Image: Carolyn Van Houten/The Washington Post

Dana Milbank

Had you asked me until recently what was in the hayfield downhill from my house, I would have replied, “hay.”

Had you asked me to be more specific, I would have considered for a moment, and then told you, “grass.”

And, from the edge of the field, that is very much what it looks like: tinged with yellow and purple, to be sure, yet mostly a mass of undifferentiated green.

But then I spent a recent morning immersed shoulder-deep in that humble hayfield with a team of Smithsonian scientists, and they introduced me to a garden of treasures.

I saw the blossoms of Eragrostis spectabilis, a plant of such delicate lace it could be mistaken for a spider’s web. Its scalelike florets form a color palette from lavender to violet, and its stamens and stigmas look like minuscule purple tulips atop cotton candy.

I saw, too, Setaria parviflora in full flower. Pink stamens burst outward among its bristly hairs, or “awns.” The feathery maroon stigmas rest in the awns, which are dotted with droplets of dew. At the core, its green florets glisten.

Knotroot bristlegrass is among the grasses that grow abundantly in Virginia.

Image: Carolyn Van Houten/The Washington Post

And I saw the glorious bloom of Paspalum laeve, whose beaded green florets line the stem so tightly they resemble a caterpillar. From these explode creamy white anthers atop translucent filaments, along with rich purple stigmas that could be tiny feather dusters. My breath caused its pollen to swirl as if I had shaken a snow globe.

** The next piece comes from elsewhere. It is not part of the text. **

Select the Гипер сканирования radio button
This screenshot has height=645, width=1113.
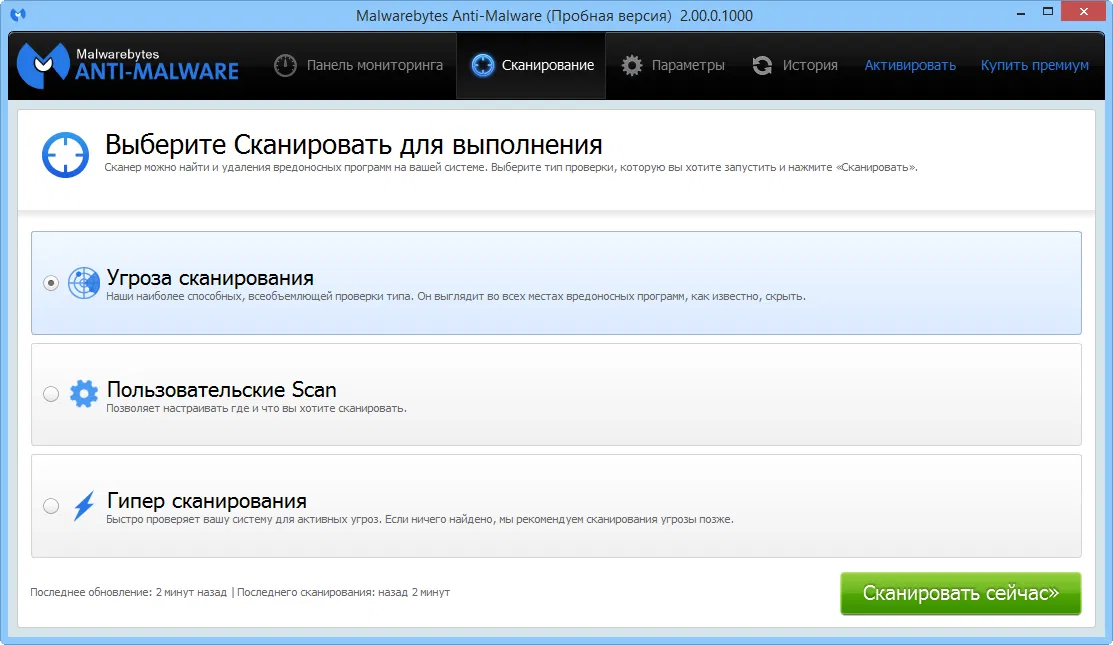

They were the sort of delights you might expect to find on a trip to the tropics or the botanical garden, or at least the florist’s fridge. Yet these are the flowers of ordinary grasses - their common names are purple love grass, knotroot bristlegrass and field bead grass - that grow abundantly here in the Virginia Piedmont. Grasses of equal beauty can be found flowering in backyards and urban parks throughout much of the United States through the end of September.

All it takes to reveal their charms is a $9 handheld magnifier (the flowers are roughly 2 millimeters across, or about the width of a nickel) and an hour to wander - and to wonder.

Jewel-toned purpletop grass features a delicate, complicated structure.

Image: Carolyn Van Houten/The Washington Post

“I believe a leaf of grass is no less than the journey-work of the stars,” Walt Whitman told us.

And I believe extraordinary beauty exists in ordinary things all around us, all the time. We just have to slow down long enough to see it.

For the past three decades, I have covered the dehumanizing cauldron that is our current politics, and the last decade has been particularly soul-crushing. I begin today a new column dedicated to reclaiming the humanity we are losing to the savagery of politics, the toxicity of social media and the amorality of artificial intelligence. One of the keys to that recovery is nurturing our innate sense of awe, the feeling we get when we contemplate something so vast and mysterious that it quiets our anxieties and ambitions and puts our differences and disagreements into perspective.

A firewheel flower.

Image: Carolyn Van Houten/The Washington Post

I chose to start this exploration with common grasses and other unpresuming plants of the field, for they show us that awe is accessible to all of us - if we seek it. We feel it gazing at the Milky Way in the night sky far from city lights, or taking in a mountain vista or an infinite ocean horizon. But we also feel it when we encounter an act of moral beauty, or when we pause to admire the shape of clouds or the changing leaves - or even when we take a beat to see the breathtaking architecture in simple grasses.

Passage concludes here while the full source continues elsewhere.